A year has gone by and he has had lots of time on his hands. Has he been seeing a psychologist? What has he done in this past year to show he’s been progressing? If he says he wants to implement programs, what has he done to show for it?

Throughout incarceration I hope he is provided with appropriate therapy and resources to rebuild his life. I request that he educates himself about the issue of campus sexual assault. I hope he accepts proper punishment and pushes himself to reenter society as a better person.

To conclude, I want to say thank you. To everyone from the intern who made me oatmeal when I woke up at the hospital that morning, to the deputy who waited beside me, to the nurses who calmed me, to the detective who listened to me and never judged me, to my advocates who stood unwaveringly beside me, to my therapist who taught me to find courage in vulnerability, to my boss for being kind and understanding, to my incredible parents who teach me how to turn pain into strength, to my friends who remind me how to be happy, to my boyfriend who is patient and loving, to my unconquerable sister who is the other half of my heart, to Alaleh, my idol, who fought tirelessly and never doubted me. Thank you to everyone involved in the trial for their time and attention. Thank you to girls across the nation that wrote cards to my DA to give to me, so many strangers who cared for me.

Most importantly, thank you to the two men who saved me, who I have yet to meet. I sleep with two bicycles that I drew taped above my bed to remind myself there are heroes in this story. That we are looking out for one another. To have known all of these people, to have felt their protection and love, is something I will never forget.
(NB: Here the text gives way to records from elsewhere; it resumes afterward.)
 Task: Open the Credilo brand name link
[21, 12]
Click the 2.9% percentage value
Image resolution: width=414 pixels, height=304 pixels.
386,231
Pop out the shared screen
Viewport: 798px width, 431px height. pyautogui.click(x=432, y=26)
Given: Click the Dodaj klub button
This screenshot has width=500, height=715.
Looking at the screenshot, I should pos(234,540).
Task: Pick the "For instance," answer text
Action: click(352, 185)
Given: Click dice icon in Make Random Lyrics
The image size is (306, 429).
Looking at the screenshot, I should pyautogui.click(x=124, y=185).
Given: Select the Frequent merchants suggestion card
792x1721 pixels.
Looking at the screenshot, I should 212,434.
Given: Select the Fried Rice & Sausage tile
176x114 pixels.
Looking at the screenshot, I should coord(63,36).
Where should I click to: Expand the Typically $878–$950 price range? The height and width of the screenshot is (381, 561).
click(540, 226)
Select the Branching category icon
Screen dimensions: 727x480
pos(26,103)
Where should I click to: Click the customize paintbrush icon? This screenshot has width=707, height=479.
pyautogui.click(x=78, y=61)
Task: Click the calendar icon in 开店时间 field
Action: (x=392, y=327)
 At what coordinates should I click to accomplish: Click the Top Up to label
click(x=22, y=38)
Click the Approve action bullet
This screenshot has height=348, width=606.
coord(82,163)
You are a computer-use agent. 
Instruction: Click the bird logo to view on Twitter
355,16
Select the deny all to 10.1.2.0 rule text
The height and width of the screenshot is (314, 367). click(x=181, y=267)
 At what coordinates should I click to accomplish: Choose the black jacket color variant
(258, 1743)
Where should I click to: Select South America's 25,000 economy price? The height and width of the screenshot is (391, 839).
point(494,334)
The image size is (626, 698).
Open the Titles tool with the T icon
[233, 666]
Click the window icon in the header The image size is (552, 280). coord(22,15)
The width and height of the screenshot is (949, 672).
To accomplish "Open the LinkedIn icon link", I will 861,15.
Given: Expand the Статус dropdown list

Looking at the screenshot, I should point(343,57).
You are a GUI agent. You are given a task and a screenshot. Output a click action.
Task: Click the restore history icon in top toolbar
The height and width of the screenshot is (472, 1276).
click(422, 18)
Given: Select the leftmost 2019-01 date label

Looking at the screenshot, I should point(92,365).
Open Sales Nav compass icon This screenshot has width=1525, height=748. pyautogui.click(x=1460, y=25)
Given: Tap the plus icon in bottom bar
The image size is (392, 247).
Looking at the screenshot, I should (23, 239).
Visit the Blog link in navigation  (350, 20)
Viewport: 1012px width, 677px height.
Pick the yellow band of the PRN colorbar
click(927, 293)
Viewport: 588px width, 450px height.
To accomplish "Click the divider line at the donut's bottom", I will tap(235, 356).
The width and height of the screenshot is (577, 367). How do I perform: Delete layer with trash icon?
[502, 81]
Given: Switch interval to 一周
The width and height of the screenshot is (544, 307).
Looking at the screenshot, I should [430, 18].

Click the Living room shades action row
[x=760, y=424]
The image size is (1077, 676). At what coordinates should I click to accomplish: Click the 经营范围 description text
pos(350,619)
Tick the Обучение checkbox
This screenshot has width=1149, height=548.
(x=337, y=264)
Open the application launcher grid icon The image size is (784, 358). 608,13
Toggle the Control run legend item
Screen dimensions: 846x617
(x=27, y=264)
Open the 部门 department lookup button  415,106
And finally, to girls everywhere, I am with you. On nights when you feel alone, I am with you. When people doubt you or dismiss you, I am with you. I fought everyday for you. So never stop fighting, I believe you. Lighthouses don’t go running all over an island looking for boats to save; they just stand there shining. Although I can’t save every boat, I hope that by speaking today, you absorbed a small amount of light, a small knowing that you can’t be silenced, a small satisfaction that justice was served, a small assurance that we are getting somewhere, and a big, big knowing that you are important, unquestionably, you are untouchable, you are beautiful, you are to be valued, respected, undeniably, every minute of every day, you are powerful and nobody can take that away from you. To girls everywhere, I am with you. Thank you.